Tasse da restituire, la partita si gioca all’Unione europea

11 Ottobre 2019

Dopo l’intervento del presidente della Regione Marsilio e il dossier presentato si attende la risposta L’obiettivo è abbassare il de minimis. In ballo ci sono 126 aziende, 100milioni e 2.300 posti di lavoro

La partita si gioca a Bruxelles. È lì che si deciderà se, e come, le aziende aquilane dovranno restituire le tasse sospese dopo il sisma 2009. Il presidente della Regione, Marco Marsilio, in Belgio per la Settimana europea delle città e delle regioni, si è fatto portavoce delle esigenze del tessuto produttivo locale.
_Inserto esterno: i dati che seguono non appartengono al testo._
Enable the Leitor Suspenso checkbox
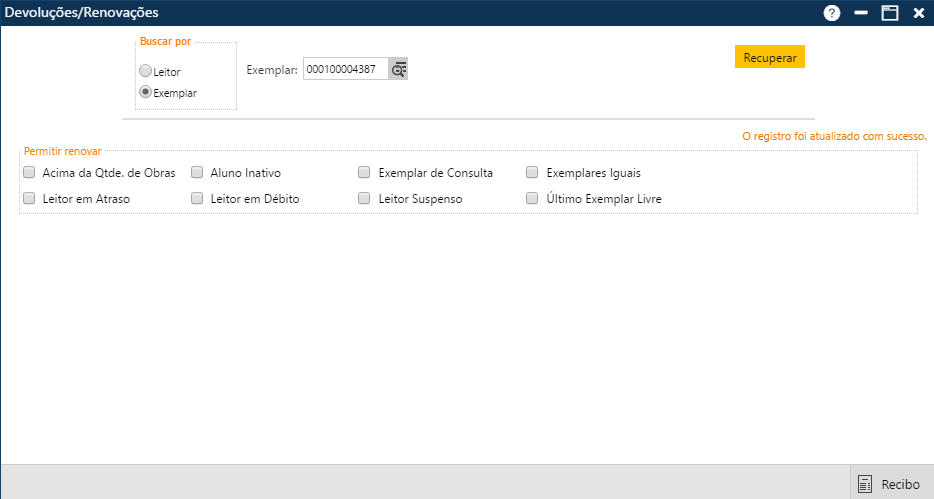Viewport: 934px width, 499px height. [x=365, y=198]
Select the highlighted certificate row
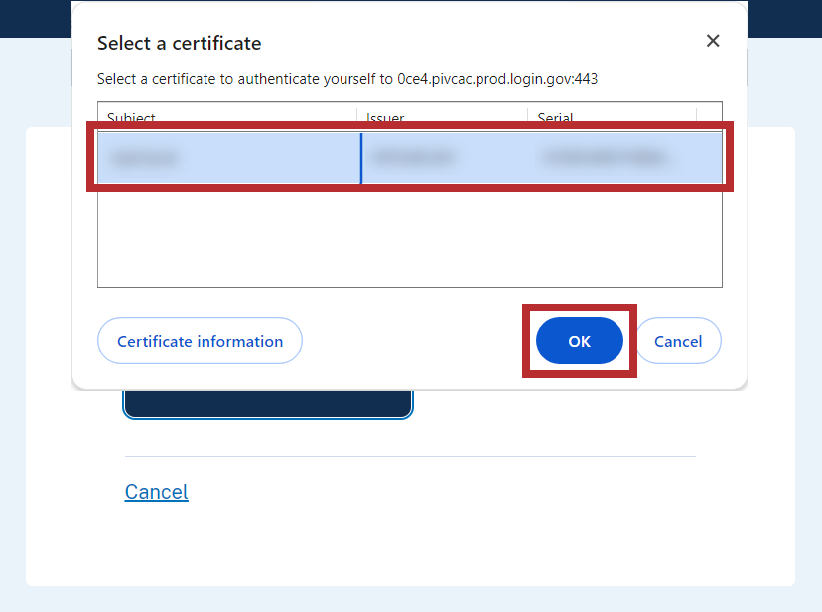Viewport: 822px width, 612px height. pyautogui.click(x=410, y=157)
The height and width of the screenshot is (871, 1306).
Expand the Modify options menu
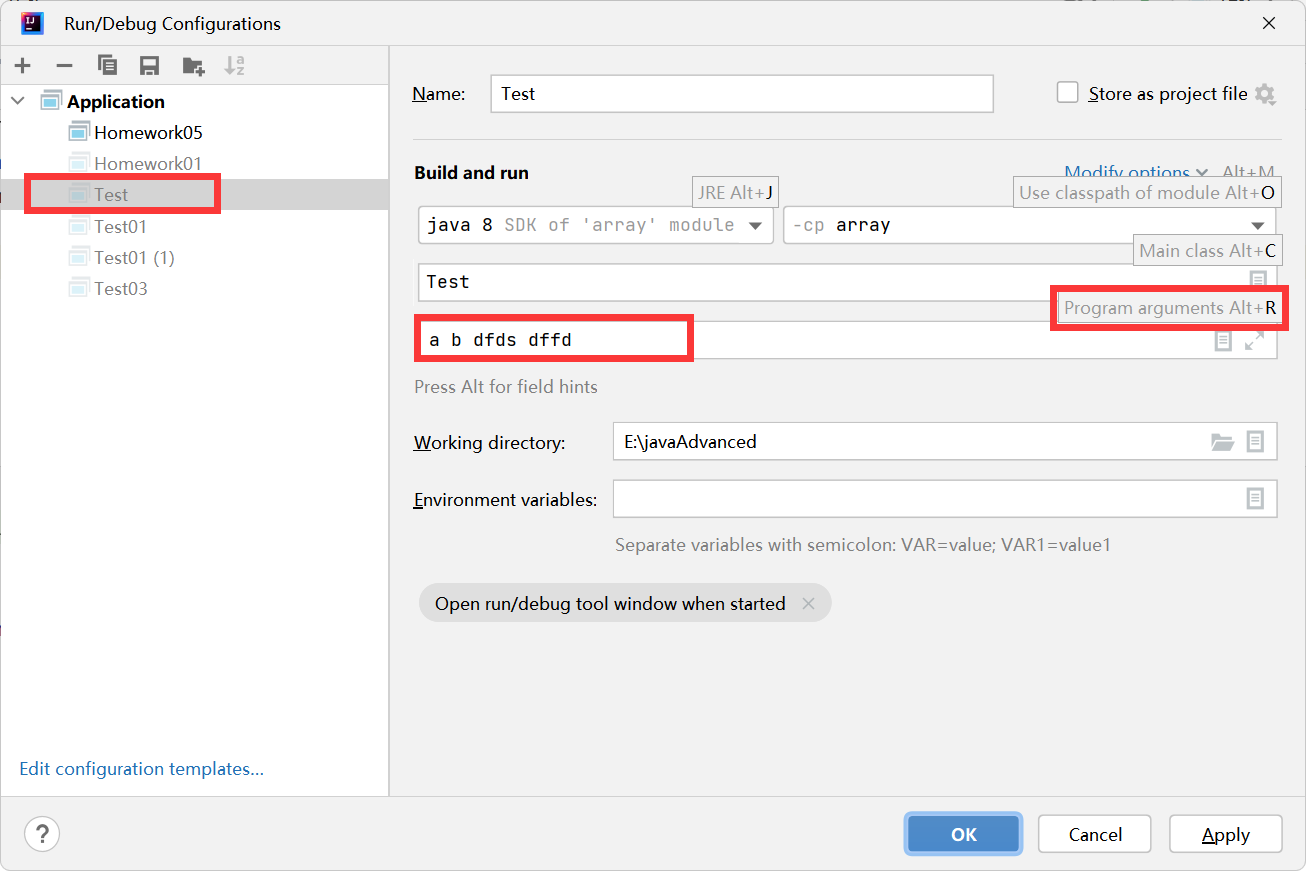coord(1135,172)
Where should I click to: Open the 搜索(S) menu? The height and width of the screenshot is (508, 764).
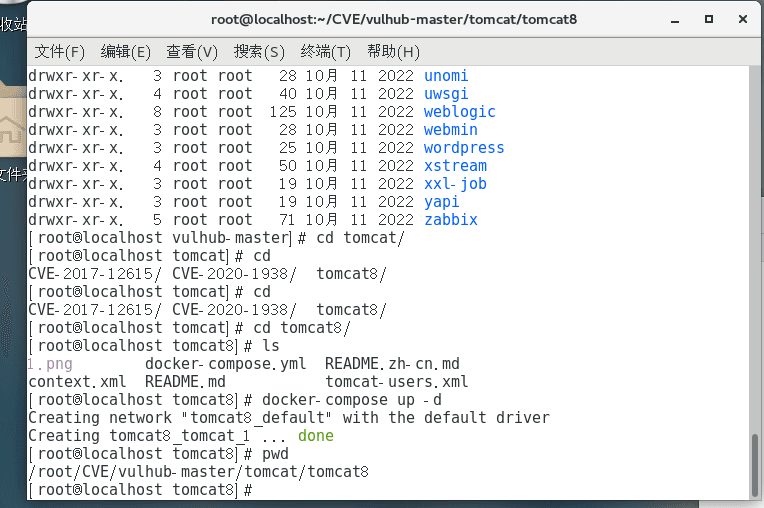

Il ruolo politico è fondamentale per scongiurare la restituzione di circa 100 milioni di euro di tasse, ma a destare preoccupazione sono i risvolti negativi che una simile mannaia potrebbe produrre sulle imprese e sul mercato del lavoro. Il timore di conseguenze devastanti, tra gli imprenditori, è palpabile. E se le aziende più strutturate – grandi gruppi industriali o multinazionali – riusciranno a reggere l'impatto, per le piccole e medie imprese la restituzione delle imposte rischia di diventare l'anticamera della chiusura. Sindacati e associazioni di categoria hanno stimato in 2.300 i posti in bilico. Un effetto domino che, oltre a colpire le 126 aziende inserite nell'elenco, andrà a ricadere sull'indotto, che offre servizi alle ditte locali. Qualcuno ha tentato un accantonamento, ma buona parte degli imprenditori, se l'Ue dovesse restare ferma sulla restituzione obbligatoria con soglia de minimis a 200mila euro, si vedrebbe costretta a rivolgersi alle banche per un prestito. La trattativa condotta sul doppio tavolo, governativo ed europeo, verte sull'innalzamento del de minims a 500mila euro: una sorta di franchigia che consentirebbe il salvataggio di quattro quinti delle aziende. Il ministro degli Affari europei, Enzo Amendola, potrebbe incontrare, a breve, i rappresentanti del territorio.